What are African Violet chimera flowers?
- “Chimera” African Violet flowers have a typical ‘pinwheel’ or ‘radial’ stripe throughout the flower.
- The stripe pattern of two colors (bi-color) repeats on each lobe of the African Violet flower petal.
- Each of the chimera stripes/bands are of a distinct color and are found on the same flower.
- On each African Violet chimera flower the stripes are one color and the space between the stripes are another color.
- As a result, each petal of the chimera African Violet flower is striped with a distinct color and alternates with another distinct color.
- “Chimera” African Violet flowers are also sport flowers, usually bicolor, colored edge or fantasy flowers mutate to produce a sport, a chimera.
What Causes African Violet Plants To Produce Chimera Flowers?
- Chimeras naturally occur as an occasional genetic mutation usually in bi-color, fantasy or different edge flowers.
- Chimera flower stems contain two different types of genetic materials in the tissues.
- Within these tissues there are two layers of cells in Chimera flowers.
- One layer of cells is responsible for the overall color of the bloom and the other layer of cells is responsible for the color of the stripes. The stripes can be the another color or in a hue of the same bloom color.
- When a cross section of the Chimera bloom stem was taken, it displayed the cells inherited from the mother plant on the outer layer of cells and the mutated cells on the inner second layer of cells.
- The outer layer of cells is responsible for the overall color of the bloom and the inner layer of cells is responsible for the color of the stripes.
How To Propagate African Violet Chimeras?
- African Violet chimeras can only be propagated from bloom stalks or suckers or crown decapitation to produce suckers.
- African Violet chimeras can not be propagated from leaves, as we normally do for other violets. (For more information on leaf propagation, please visit our post, “African Violet Leaf Propagation: How to Produce Baby Plantlets?”).
- To propagate chimeras from bloom stalks, carefully remove the bloom / flower stalk from the plant. Select a bloom/flower stalk which has set of two leaves on it. Slice off the bloom or bloom bud, leaving you with only the bloom stalk. Slice the stalk down to an inch in length and pot them up them gently in moist soil mix, plain perlite or sphagnum moss. (For more information on African Violet potting mix, please visit our post, “African Violet Soil/Potting Mix“).
- Place the pot in a sealed ziploc baggie. In a months time, new baby plantlets will start to form.
- To propagate chimeras from suckers, carefully remove the suckers from the plant and re-pot in moist soil mix. Place the pot in a ziploc baggie and after a month, baby plantlets should appear. (For more information on how to remove and re-pot African Violet suckers, please visit our post, “African Violet Suckers: What Are They and Removal?“).
- To propagate chimeras by crown decapitation. First slice off the crown from the plant using a clean sharp knife/scalpel. Re-pot this crown, to again start growing. Keep in a sealed ziploc baggie. Now start working on the base of the plant containing the leftover stub.
- Keep the base of the main plant from which the crown was decapitated, place in a sealed ziploc baggie. Within a month, new suckers should form. Allow the suckers to become large before removal.

**STUDY MATERIAL:**
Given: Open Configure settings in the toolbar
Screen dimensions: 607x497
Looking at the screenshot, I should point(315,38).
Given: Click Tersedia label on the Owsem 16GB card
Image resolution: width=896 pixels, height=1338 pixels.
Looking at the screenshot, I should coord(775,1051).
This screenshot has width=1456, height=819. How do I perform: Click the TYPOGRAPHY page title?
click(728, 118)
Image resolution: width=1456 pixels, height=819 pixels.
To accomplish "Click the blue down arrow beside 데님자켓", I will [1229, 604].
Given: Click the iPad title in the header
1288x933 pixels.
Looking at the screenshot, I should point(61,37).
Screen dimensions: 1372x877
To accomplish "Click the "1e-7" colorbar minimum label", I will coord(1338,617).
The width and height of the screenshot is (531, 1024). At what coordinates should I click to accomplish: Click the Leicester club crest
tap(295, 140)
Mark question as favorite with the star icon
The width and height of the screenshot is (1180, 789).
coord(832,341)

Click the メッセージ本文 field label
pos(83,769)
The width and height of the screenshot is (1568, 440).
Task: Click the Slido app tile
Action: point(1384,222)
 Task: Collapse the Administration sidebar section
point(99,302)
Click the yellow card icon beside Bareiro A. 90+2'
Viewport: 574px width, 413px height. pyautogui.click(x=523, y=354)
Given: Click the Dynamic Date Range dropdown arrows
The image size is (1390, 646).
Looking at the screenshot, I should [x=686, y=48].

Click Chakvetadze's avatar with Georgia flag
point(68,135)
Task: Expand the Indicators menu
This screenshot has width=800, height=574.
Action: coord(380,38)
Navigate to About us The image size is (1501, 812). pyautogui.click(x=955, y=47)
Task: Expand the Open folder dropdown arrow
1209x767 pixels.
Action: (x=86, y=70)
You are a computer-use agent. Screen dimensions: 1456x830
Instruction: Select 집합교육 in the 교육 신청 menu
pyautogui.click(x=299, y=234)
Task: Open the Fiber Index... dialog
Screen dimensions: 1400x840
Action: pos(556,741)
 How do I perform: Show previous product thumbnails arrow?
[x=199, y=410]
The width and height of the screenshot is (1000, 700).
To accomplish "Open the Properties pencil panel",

**SET OF TASKS:**
1) In the text on African Violet chimeras, rewrite the paragraph that begins "To propagate chimeras by crown decapitation" as a short list that keeps its main facts.
2) Echo the part of the text on African Violet chimeras between "- To propagate chimeras from suckers, carefully" and "the leftover stub.", inclusive.
3) Using the text on African Violet chimeras, answer these questions:
(a) Which layer of cells gives the stripes their color?
(b) From what can African Violet chimeras not be propagated?
(c) After crown decapitation, how soon should new suckers form on the base of the main plant?
The data are not used in any of this work.

**SOLUTIONS PER TASK:**
1)
- Cut the crown off the plant with a clean, sharp knife or scalpel.
- Re-pot the crown so it starts growing again.
- Keep it in a sealed ziploc baggie.
- Then turn to the base of the plant that holds the leftover stub.

2)
- To propagate chimeras from suckers, carefully remove the suckers from the plant and re-pot in moist soil mix. Place the pot in a ziploc baggie and after a month, baby plantlets should appear. (For more information on how to remove and re-pot African Violet suckers, please visit our post, “African Violet Suckers: What Are They and Removal?“).
- To propagate chimeras by crown decapitation. First slice off the crown from the plant using a clean sharp knife/scalpel. Re-pot this crown, to again start growing. Keep in a sealed ziploc baggie. Now start working on the base of the plant containing the leftover stub.

3)
(a) The inner layer of cells.
(b) From leaves.
(c) Within a month.